Quick post about another quirk Microsoft the Internet donated to us. With MS15-014, UNC hardening was introduced. Microsoft offers a comprehensive guide about what it does and how to configure it:
Here you also can find the "minimum recommended settings", where the hardening value is described like this: "RequireMutualAuthentication=1, RequireIntegrity=1".
After conducting a security assesment against our client computers, a request was opened to implement UNC hardening. We also were provided with the settings to implement.
Maybe - like me - you simply copied what you were sent and pasted it into your new UNC hardening GPO. Done you are, right?
Unfortunately, this can go WRONG. But you won't notice - GPResult shows everything fine (except a rather invisible hint, see screenshot below), registry looks ok. Only if you dig into the "NetworkProvider" eventlog, you will note Event 1006 claiming an error in the syntax of your entry.
This is how our setting looked in GPResult:
If you take a really close look, you will notice that there's not one space after the comma, but two.
Reason being? Someone added a space character in the value, wich MUST be removed for the setting to apply successfully. When I added UNC hardening, I did copy/paste on the values that were sent to me. They looked ok in the settings list, they looked ok in the GPO settings report, they looked ok in GPResult. What I did overlook is that what was sent to me contained a line break, and I also copied this line break:
And the network provider really does not like line breaks...
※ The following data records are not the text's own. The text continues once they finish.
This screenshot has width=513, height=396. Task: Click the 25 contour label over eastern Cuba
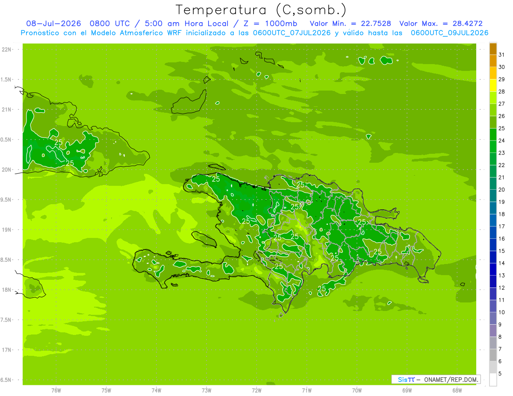[59, 142]
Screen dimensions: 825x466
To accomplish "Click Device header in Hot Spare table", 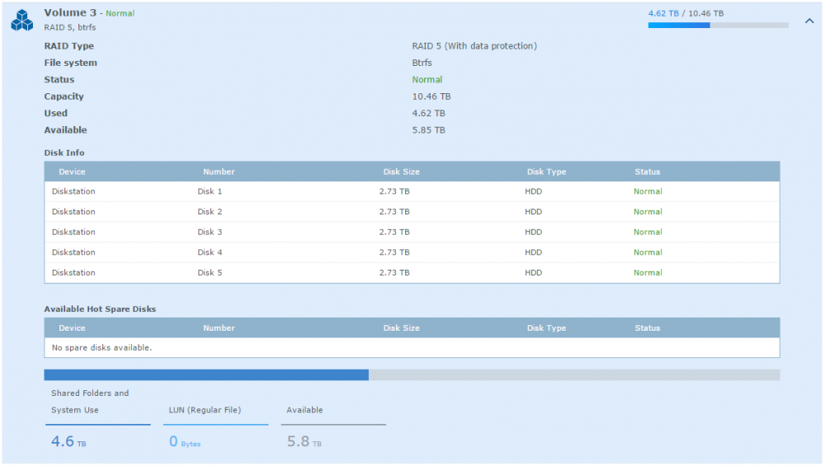I will [72, 328].
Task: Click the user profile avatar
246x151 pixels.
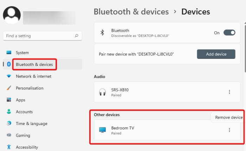Action: 12,15
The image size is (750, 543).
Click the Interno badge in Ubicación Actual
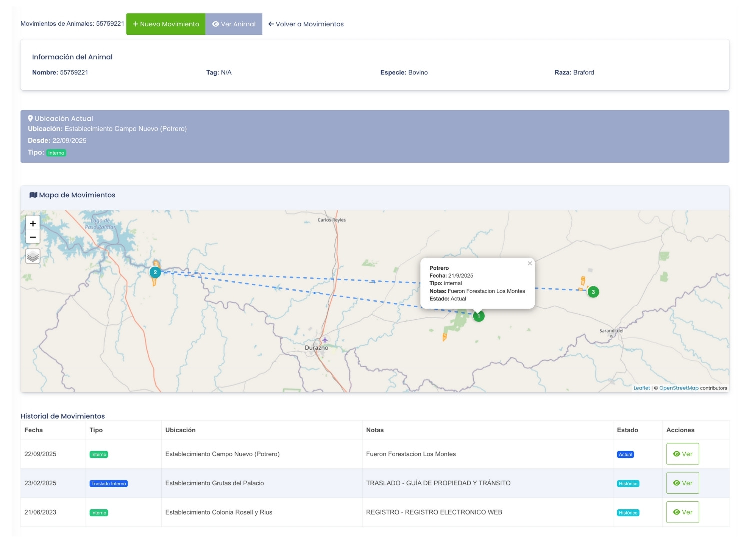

The originating reason why this was sent to us including a line break is lost in the fogs of the past. Most probably, it was itself copied from a source on the Internet where a CMS added a line break for automatic line wrapping, or it was a PDF where the same happened.
That said... 😀
Update 2023/07/26: Corrected the reason - it is not a space character, it is a line break that breaks UNC hardening. And it's not Microsofts fault, but ours 🙈